Work to be completed:
When the word "computer" shows up in a line of the data below, copy that whole line.

Supplied data:
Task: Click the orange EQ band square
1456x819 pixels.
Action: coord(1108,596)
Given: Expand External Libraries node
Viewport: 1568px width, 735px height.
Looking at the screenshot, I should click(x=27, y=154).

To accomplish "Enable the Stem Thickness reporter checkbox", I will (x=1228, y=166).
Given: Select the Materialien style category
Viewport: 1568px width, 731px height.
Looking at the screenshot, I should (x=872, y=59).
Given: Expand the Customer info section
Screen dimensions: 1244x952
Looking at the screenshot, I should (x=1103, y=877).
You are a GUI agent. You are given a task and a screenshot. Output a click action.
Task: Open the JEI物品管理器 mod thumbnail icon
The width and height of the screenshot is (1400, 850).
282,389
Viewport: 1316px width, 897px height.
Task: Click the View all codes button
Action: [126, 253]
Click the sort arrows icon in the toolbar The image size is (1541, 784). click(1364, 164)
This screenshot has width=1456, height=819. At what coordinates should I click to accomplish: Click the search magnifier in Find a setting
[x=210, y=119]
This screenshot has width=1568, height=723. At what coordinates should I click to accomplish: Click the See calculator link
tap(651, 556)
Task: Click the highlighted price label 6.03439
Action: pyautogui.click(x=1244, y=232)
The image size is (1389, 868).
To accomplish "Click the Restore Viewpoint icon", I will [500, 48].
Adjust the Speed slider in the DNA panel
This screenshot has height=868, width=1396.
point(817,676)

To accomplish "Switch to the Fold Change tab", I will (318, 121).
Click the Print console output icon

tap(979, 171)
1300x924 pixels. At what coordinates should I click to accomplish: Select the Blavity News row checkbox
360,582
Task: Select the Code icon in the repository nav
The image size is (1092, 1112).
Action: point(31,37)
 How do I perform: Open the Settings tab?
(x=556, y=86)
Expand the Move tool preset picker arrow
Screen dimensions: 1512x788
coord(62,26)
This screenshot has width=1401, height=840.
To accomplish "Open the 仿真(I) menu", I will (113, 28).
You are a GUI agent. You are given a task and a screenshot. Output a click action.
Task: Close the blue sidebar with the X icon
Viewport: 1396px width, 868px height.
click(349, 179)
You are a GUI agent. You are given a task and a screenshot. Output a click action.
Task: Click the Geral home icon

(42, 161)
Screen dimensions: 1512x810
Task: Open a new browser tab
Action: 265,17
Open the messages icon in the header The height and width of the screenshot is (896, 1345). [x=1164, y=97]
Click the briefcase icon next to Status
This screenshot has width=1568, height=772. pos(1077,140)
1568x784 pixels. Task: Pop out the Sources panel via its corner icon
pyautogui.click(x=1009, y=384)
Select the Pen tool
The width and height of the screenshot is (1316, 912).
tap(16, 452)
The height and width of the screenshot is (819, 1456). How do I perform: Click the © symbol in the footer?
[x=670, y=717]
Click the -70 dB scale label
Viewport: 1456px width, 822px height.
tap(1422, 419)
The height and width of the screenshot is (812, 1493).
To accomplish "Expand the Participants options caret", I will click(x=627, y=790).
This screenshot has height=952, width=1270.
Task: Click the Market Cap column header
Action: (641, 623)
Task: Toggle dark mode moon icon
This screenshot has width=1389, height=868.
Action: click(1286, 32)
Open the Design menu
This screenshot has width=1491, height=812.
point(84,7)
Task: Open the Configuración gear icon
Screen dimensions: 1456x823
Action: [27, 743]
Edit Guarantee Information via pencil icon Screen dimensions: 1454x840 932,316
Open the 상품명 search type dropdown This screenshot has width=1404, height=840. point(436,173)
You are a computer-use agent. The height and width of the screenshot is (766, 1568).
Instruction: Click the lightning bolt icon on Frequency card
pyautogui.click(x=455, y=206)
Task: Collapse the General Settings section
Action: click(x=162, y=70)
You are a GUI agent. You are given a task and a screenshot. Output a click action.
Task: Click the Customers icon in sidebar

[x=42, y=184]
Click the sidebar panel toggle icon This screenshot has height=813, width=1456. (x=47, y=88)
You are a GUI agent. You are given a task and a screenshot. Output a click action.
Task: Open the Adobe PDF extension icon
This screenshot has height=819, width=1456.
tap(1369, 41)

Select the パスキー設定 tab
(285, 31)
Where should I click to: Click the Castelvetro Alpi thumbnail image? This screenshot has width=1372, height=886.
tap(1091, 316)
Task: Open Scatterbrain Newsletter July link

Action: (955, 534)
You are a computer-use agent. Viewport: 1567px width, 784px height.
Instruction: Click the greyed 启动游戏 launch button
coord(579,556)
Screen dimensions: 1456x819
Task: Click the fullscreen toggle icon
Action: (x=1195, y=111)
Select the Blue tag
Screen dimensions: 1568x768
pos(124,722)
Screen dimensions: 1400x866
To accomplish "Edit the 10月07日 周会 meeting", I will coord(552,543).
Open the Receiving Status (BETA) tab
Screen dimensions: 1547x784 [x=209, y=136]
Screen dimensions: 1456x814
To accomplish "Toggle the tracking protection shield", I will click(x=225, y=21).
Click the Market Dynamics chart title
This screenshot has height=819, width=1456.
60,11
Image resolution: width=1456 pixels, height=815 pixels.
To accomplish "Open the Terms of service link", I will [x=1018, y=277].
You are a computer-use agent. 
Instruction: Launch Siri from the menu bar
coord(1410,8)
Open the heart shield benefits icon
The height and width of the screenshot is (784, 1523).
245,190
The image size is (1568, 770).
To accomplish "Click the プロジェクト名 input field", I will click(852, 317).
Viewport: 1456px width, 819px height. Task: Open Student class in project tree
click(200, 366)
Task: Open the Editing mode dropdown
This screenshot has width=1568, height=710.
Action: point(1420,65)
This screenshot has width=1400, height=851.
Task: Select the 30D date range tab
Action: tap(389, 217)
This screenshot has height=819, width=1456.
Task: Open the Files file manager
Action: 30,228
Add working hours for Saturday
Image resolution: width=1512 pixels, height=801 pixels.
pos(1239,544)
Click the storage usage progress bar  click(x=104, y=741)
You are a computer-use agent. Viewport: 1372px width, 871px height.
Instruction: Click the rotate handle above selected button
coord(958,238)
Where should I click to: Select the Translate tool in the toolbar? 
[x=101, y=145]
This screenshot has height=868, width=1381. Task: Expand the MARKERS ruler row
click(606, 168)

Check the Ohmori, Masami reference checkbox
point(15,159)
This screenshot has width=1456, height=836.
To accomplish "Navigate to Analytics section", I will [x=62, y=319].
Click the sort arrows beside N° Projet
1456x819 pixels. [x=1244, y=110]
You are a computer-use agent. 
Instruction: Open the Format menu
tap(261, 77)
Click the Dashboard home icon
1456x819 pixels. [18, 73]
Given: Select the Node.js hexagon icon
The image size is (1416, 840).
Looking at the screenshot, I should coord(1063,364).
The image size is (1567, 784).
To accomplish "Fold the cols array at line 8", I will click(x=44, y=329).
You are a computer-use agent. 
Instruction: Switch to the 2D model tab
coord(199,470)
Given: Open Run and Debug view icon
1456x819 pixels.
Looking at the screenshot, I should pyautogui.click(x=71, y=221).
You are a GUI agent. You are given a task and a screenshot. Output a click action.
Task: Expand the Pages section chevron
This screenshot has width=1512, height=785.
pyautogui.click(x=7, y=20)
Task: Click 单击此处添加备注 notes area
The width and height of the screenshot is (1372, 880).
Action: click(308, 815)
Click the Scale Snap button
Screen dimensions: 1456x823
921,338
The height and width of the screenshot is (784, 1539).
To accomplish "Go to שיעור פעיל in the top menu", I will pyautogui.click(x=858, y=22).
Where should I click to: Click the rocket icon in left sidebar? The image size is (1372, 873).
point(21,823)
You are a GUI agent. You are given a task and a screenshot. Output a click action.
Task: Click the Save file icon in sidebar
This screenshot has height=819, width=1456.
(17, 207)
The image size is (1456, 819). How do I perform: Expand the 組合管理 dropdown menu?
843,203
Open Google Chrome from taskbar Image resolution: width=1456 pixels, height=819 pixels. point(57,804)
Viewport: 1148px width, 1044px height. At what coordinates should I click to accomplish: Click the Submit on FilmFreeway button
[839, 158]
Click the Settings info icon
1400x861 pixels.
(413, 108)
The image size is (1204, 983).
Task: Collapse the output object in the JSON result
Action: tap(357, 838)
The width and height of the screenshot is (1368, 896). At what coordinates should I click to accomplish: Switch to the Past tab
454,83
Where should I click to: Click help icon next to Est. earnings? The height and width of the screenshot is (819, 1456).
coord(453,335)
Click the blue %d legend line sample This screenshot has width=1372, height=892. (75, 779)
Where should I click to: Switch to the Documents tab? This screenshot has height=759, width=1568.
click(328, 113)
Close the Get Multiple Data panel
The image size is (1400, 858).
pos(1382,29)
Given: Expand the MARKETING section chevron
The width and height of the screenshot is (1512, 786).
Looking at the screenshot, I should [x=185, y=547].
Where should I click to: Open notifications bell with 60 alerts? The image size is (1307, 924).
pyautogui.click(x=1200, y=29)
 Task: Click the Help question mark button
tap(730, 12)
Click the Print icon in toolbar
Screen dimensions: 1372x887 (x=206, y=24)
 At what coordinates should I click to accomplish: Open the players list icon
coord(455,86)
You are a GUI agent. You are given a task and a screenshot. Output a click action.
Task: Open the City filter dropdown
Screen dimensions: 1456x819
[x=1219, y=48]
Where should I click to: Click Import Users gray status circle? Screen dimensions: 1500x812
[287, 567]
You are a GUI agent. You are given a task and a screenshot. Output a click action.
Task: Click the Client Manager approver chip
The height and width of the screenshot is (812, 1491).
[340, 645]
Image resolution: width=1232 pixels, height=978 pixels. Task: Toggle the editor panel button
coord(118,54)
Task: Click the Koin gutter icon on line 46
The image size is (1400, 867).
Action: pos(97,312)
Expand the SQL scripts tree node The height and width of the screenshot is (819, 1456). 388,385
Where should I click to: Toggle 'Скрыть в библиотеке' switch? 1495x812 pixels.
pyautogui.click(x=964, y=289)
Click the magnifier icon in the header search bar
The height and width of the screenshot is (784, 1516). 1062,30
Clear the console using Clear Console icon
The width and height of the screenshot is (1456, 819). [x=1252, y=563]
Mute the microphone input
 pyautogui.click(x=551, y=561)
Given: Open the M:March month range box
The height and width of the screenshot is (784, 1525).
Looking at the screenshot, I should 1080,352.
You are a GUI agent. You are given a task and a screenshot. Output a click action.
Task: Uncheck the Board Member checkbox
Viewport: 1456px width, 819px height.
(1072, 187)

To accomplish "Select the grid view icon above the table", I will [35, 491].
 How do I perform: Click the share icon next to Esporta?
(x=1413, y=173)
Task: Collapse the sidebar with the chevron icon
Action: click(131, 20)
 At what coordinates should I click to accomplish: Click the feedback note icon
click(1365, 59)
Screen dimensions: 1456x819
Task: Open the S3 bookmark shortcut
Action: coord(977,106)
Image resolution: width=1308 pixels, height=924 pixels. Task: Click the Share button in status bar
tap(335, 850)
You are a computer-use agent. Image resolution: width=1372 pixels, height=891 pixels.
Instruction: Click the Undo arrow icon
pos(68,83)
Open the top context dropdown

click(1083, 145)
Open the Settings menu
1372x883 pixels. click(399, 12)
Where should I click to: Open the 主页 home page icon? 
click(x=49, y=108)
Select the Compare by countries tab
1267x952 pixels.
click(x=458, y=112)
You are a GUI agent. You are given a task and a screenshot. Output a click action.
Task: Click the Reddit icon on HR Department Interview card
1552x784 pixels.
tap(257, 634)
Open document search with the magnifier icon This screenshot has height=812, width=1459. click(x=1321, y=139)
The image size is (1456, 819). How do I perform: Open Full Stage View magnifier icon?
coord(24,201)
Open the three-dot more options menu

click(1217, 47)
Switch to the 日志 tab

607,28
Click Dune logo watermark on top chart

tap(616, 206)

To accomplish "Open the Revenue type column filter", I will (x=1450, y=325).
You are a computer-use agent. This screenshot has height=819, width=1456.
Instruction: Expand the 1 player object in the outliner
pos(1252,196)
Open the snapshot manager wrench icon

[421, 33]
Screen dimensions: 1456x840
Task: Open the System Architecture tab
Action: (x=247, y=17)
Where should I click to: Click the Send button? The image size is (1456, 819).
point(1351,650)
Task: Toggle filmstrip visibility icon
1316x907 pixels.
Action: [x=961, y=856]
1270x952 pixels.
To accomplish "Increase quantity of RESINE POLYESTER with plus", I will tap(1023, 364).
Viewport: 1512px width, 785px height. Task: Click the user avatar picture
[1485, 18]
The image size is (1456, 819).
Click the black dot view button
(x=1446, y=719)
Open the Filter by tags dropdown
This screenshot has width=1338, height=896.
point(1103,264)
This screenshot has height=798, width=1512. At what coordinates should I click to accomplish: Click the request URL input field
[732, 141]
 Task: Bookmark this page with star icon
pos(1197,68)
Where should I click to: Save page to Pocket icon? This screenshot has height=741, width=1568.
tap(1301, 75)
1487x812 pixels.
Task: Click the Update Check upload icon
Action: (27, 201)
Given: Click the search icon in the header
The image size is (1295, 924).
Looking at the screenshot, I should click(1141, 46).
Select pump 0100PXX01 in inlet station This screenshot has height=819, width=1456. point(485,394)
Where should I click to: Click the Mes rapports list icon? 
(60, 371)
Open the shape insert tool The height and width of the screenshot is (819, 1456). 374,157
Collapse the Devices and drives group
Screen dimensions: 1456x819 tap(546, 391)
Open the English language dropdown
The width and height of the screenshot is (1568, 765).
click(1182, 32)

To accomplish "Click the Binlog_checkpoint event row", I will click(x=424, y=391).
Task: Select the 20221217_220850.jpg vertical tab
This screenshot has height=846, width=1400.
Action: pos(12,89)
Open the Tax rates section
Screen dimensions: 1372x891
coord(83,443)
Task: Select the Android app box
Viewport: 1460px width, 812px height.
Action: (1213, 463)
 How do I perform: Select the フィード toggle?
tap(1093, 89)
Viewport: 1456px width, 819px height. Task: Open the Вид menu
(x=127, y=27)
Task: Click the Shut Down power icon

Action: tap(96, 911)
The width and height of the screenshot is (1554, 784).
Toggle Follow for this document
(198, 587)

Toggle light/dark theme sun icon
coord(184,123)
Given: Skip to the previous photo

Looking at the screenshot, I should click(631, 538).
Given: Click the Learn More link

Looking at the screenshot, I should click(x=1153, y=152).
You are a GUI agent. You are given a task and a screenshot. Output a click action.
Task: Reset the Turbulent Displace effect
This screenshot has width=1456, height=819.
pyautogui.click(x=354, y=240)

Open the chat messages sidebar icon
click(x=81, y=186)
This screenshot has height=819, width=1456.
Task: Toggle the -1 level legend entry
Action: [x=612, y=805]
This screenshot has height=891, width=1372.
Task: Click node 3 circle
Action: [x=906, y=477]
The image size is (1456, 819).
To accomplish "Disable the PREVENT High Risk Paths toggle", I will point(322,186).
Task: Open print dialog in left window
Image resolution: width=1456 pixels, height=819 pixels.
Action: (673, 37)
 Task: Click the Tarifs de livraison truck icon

Written solution:
You are a computer-use agent. The height and width of the screenshot is (766, 1568).
You are a computer-use agent. Viewport: 1567px width, 784px height.
You are a computer-use agent. 
You are a computer-use agent. Viewport: 1372px width, 871px height.
You are a computer-use agent. 
You are a computer-use agent. 
You are a computer-use agent. Image resolution: width=1372 pixels, height=891 pixels.
You are a computer-use agent. This screenshot has height=819, width=1456.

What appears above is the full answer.